===== 原文 =====

マネジメントは1行では言い切れない
対象物の周りをグルグルと回り続ける
日々ダラダラと歯切れの悪いことばかりを書いている。
「結論はこうだ!」「これをやれ!」というにスパッと書きたいとは思うものの、残念ながらそうもいかない。
ある事象を書こうとすると、反対の事象が思い浮かぶ。
メリットを書こうとすると、そのデメリットが思い浮かぶ。
そして対象物の周りをグルグルと回るようなことばかりを書いてしまう。
決して中心には辿り着かない。
でもね、と僕は思う。
それこそがマネジメントなのだ、と。
非論理的で感情的な人間達を動かすためのスキル
昨今はできるだけ短時間に短文でわかりやすく表現されるものが主流となっている。
ツイッターもそうだし、ニュースサイトの見出しもそうだし、YouTubeもそうだ。
その内容は凝縮されていて、刺激的で、瞬間的に「わかった!」という気になる。
でも僕から言わせれば、あくまでも「わかった気」になるだけだ。
本質は単純ではない。
もっとグジャグジャ・ドロドロしたものだ。
人間というのはそんなに簡単に割り切れるものではない。
もっと複雑で、非論理的で、感情的な生き物だ。
それをどうやって動かしていくのか、というのがマネジメントの作法となる。
その時の状況や、メンバーの属性や、コンディションや、外部環境や、その他諸々が複雑に入り混じった状況下で、最善とは言えなくても「まあまあの手」を打ち続けるのがマネージャーの仕事だ。
それを場合分けするのはとても大変だろう(AIなら可能なのかもしれないが)。
でも経験と勘でそういったものに大雑把に対処していくことは可能だ。
それがマネージャーのスキルとなるのだろう。
僕はそんな風に考えている。
負けの不思議の負けなし
色々な分析を行って、作戦を練ったとしても、結果が出ないことは山ほどある。
何もせず、運だけを頼りに上手くいってしまうこともある。
でも野村監督が言うように「負けに不思議の負けはない」のだ。
そこに手を入れるのがマネージャーの腕の見せ所となる。
5年間マネージャーを経験してきて思うのは、そういった「明らかに負ける要因」にすら気づかない人が多すぎるということだ。
そしてたまたまの偶然や運によって、上手くいってしまう。
すると、自分は名将なんじゃないかと勘違いを始める。
断言する。

===== 記録データ =====

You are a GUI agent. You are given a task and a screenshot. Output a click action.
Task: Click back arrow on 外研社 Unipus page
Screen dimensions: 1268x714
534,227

=====

### [問題 1]
マネジメントについての原文を2文で要約せよ。
### [問題 2]
マネジメントについての原文で、筆者は何年間マネージャーを経験してきたと書いているか。
### [問題 3]
マネジメントについての原文を、最後の「断言する。」の次から書き継げ。

### [解答 1]
筆者は、マネジメントは1行では言い切れず、複雑で非論理的で感情的な人間を動かしていく作法だと考えている。さまざまな要素が入り混じる状況で「まあまあの手」を打ち続けるのがマネージャーの仕事であり、「明らかに負ける要因」に気づかないまま偶然の成功で自分を名将だと勘違いする人が多すぎるとも述べている。

### [解答 2]
5年間。

### [解答 3]
そんなことはない。
早晩そのチームはダメになる。
「継続する」ことが何よりも大事なのだ。
「安定して勝ち続ける」ことはとても難しい。
でも「最悪の事態にはしない」「低空飛行でも墜落しない」というのはマネージャーの大事な仕事だと思う。
悪くてもそれなりの結果を出す。出し続ける。
これがすごく大事だ。
でもわかっている人はとても少ないように感じる。
どれだけアウトパフォームさせられるかがマネージャーの力だ
これはプロチームスポーツを見ているとよくわかると思う。
サッカーでも野球でも、選手が良ければ、それはとても有利だ。
でもそれだけで毎年優勝ができるかと言ったらそんなことはない。
どんなに無能な監督でもたまたま優勝できることはあるだろう。
でも絶対に連続優勝は不可能だ。
ペナントレースで戦力的には毎年4位に入るだろうと思われているチームを、3位にしたり2位にしたりするところにマネージャーの差異が現れる。
もともと2位になりそうなチームが2位になっても何の意味もない。
それはマネージャーの力ではなく、選手の力だ。
だからこそ戦力分析が大事なのだ。
これはファンドマネージャーにも言える。
結果として「良い成績だったファンドが良い」のではなく、「市場平均と比べてどのくらいアウトパフォームしたのか」が大事なのだ。
このαがマネージャーの力だ。
それを結果だけ見て、「あの人は優秀なファンドマネージャーだ」というのは間違っている。
継続して安定した結果を出すために
そして繰り返すようだけれど、単年だけでは何もわからない。
続けること、少しでも向上させることが大事なのだ。
それは優秀なチームでも、弱小チームでも変わらない。
どんな環境だってマネージャーにできることはある。
僕はそんな風に考えている。
だからこそ色々な遠回りをしながら、こんなフワフワした文章を書いている。
それは曖昧で不確かで歯切れが悪い。
でも確実に役に立つものだ。
もし君のチームが上手くいっていないのだとしたら、そこには何らかの原因が必ずある。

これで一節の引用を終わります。